The Business Year Special Report
Sang-Joon Lee, CEO, Korean Re Colombia
With the low penetration rate for the insurance sector in Colombia, Korean Re sees opportunities to introduce new products to Latin America.
BIO Sang Joon Lee graduated from Yonsei University in economics in 2002 and joined Korean Re in 2003. He worked at Korean Re representative offices from 2013 to 2016 and is currently the CEO of Korean Re Colombia. He has extensive experience in property treaty underwriting in Latin America, Europe, Asia, and others. What is the strategic importance of Korean Re’s expansion into Colombia, both in terms of local market opportunities and as a gateway to the rest of Latin America?
In the reinsurance world at present, when we talk about Latin America the de-facto center is Miami, where many brokers and a large number of reassurers are located. However, we have decided to come to Colombia as it is now becoming the second reinsurance hub. A lot of reinsurers are pulling out of Miami and are actually establishing offices in Colombia. There are a couple of advantages to this. The first is that geographically it is quite close to Miami, Mexico, and Argentina. Second is that you can underwrite business here and, on behalf of the company, underwriting is permitted, which is positive. In addition, there is a lot of high quality manpower here in Colombia with strong expertise and many advantages in the human resources market. On top of this, living and operational costs are low. Those were the reasons why we selected Colombia as our hub for the Latin American business, so Korean Re will be operating from Mexico to Argentina, including the Caribbean, from Colombia. Our goal is not just to have a bigger presence in the market, but also gather information. The reinsurance world is a market that is driven by people and brokers and is not a unified market as the stock market is. Relationships are hugely important, so the reason I came here is not only to establish business but to establish better relationships with our existing clients. From South Korea, we did not know if things were priced well and if we were attracting good businesses, so by coming here we are able to qualify the business that we had and also expand. We wanted to have transparency in all the information that we were actually getting in the market and in the region.
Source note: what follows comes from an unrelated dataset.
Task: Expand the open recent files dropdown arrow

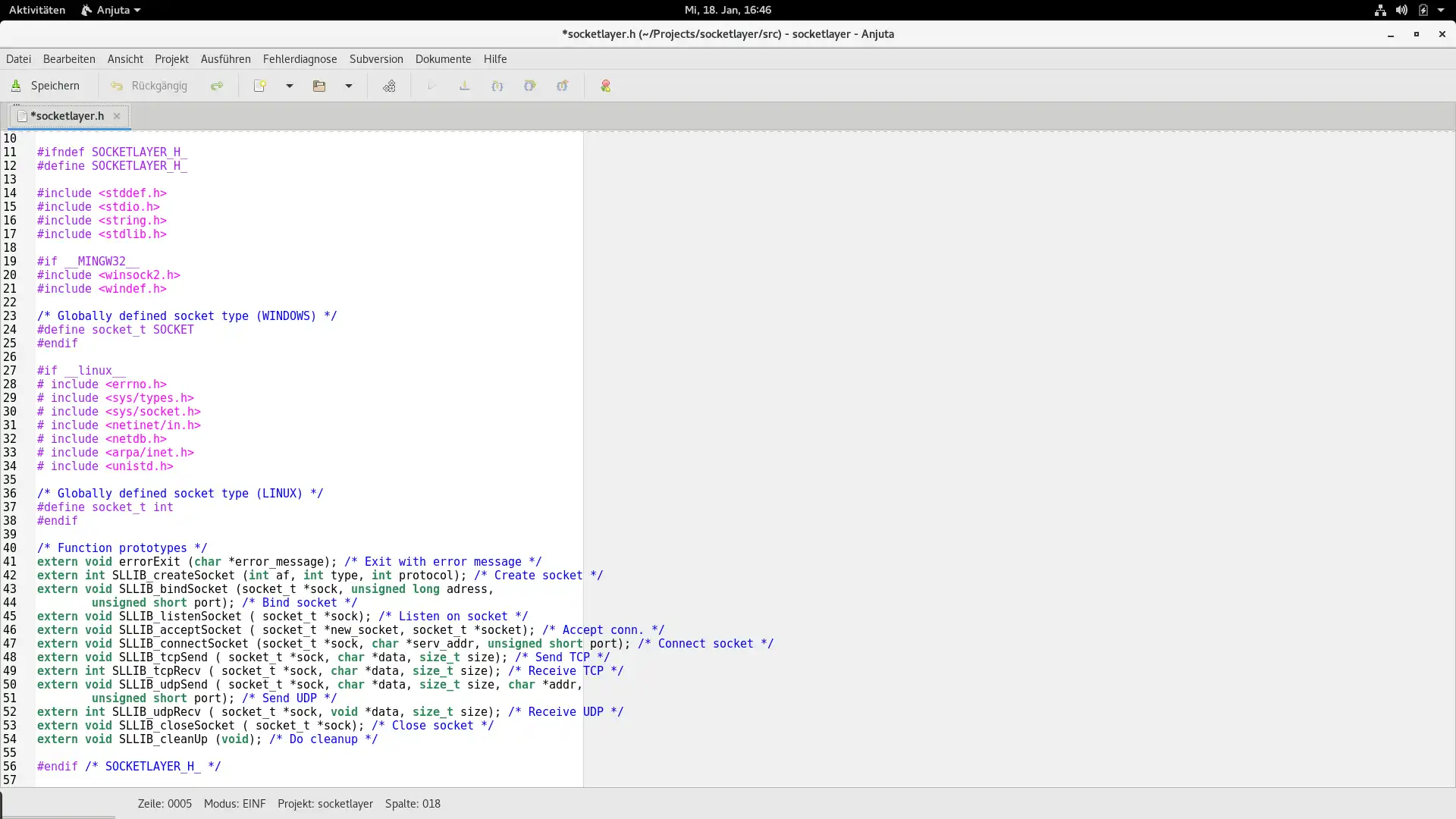Action: coord(349,86)
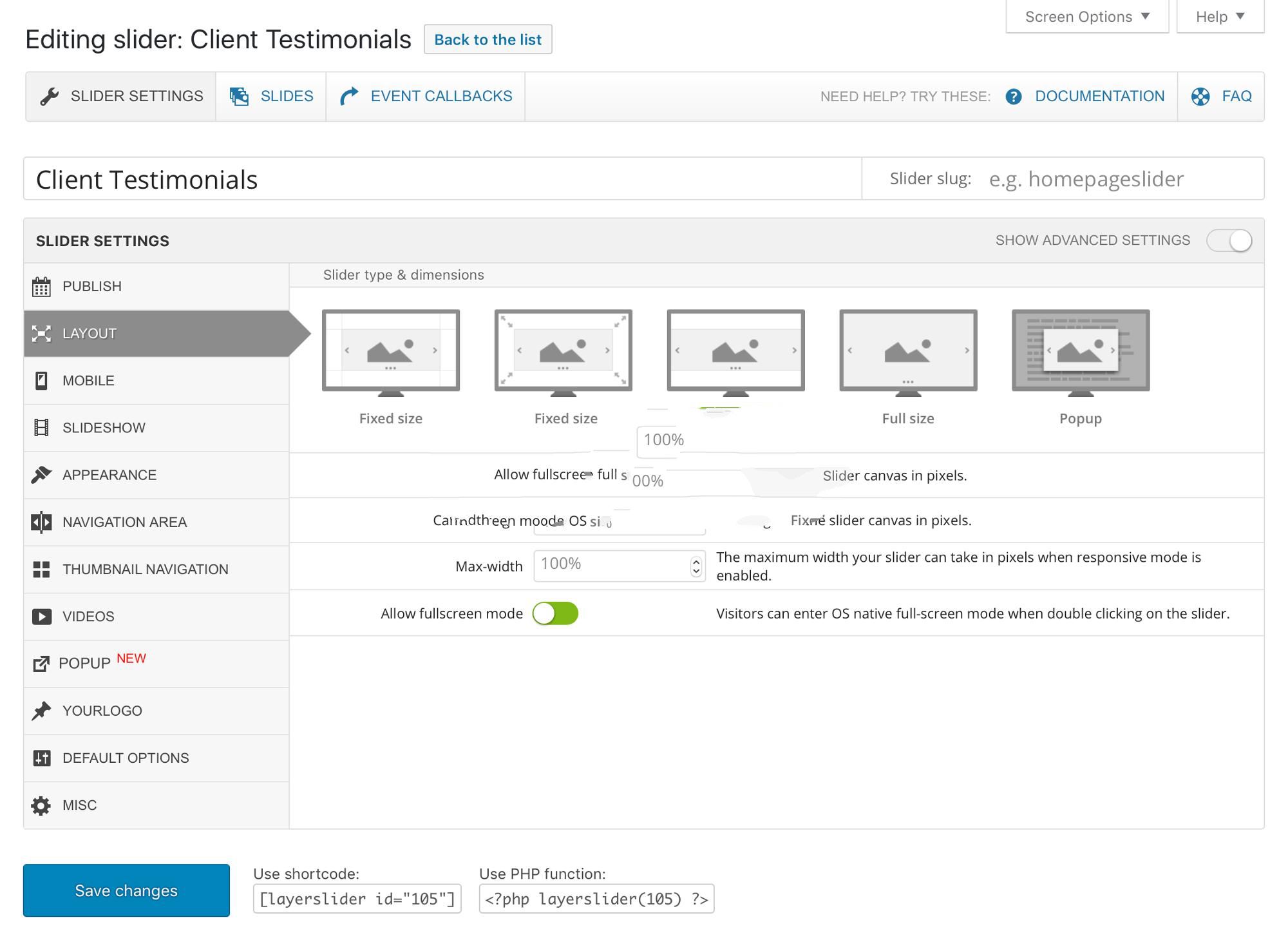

What are your immediate priorities for the Bogotá office?
We first aim to gain a presence in new areas and diversify our portfolio. For example, we are currently exposed to earthquake-prone territories such as Colombia, Ecuador, and Chile, so the aim is to expand in other areas, such as South and Central America. Mexico is also a highly sophisticated market that will take time to develop in.
What trends are you seeing in the insurance sector for Colombia and the region in terms of new products and services required?
This country and region have a low penetration rate, which means that there is a lot of room to grow in. In Korea, the penetration rate for the insurance sector including life and non-life is about 12%, but in this region it is on average about 2 or 3%. That means that there is a lot of need for new products. We see many opportunities, which means we may suffer losses in the short term, but in the long term there might be much more demand for reinsurance capacity. Reinsurance companies are facing a lot of risk and challenges, which means that there is room for us to innovate new products, especially via South Korea, from which there are a lot of products that can be introduced to Latin America.
How would you assess the current capacity in Colombia to adopt or implement digital solutions in the insurance sector?
Honestly speaking, it is not as developed when compared to a country such as South Korea. This country’s economy has historically been focused more on natural resources and agriculture, which were not as available in South Korea, and thus Colombia did not require South Korea’s early dedication to technology. In the end, digitalization it is not about Colombia or Latin America, but a vital global trend. That said, many companies here are making strong progress in this area. COVID-19 has also helped to strengthen efforts to implement new technological solutions, although it will take time.
What is your outlook for 2021?
I see a lot of opportunities. Infrastructure development is slow but there is great potential and many ongoing projects. The government is also working hard to attract foreign investment. There are many, risks, however, including COVID-19. There are large gaps in the market and the opportunity to introduce many new products.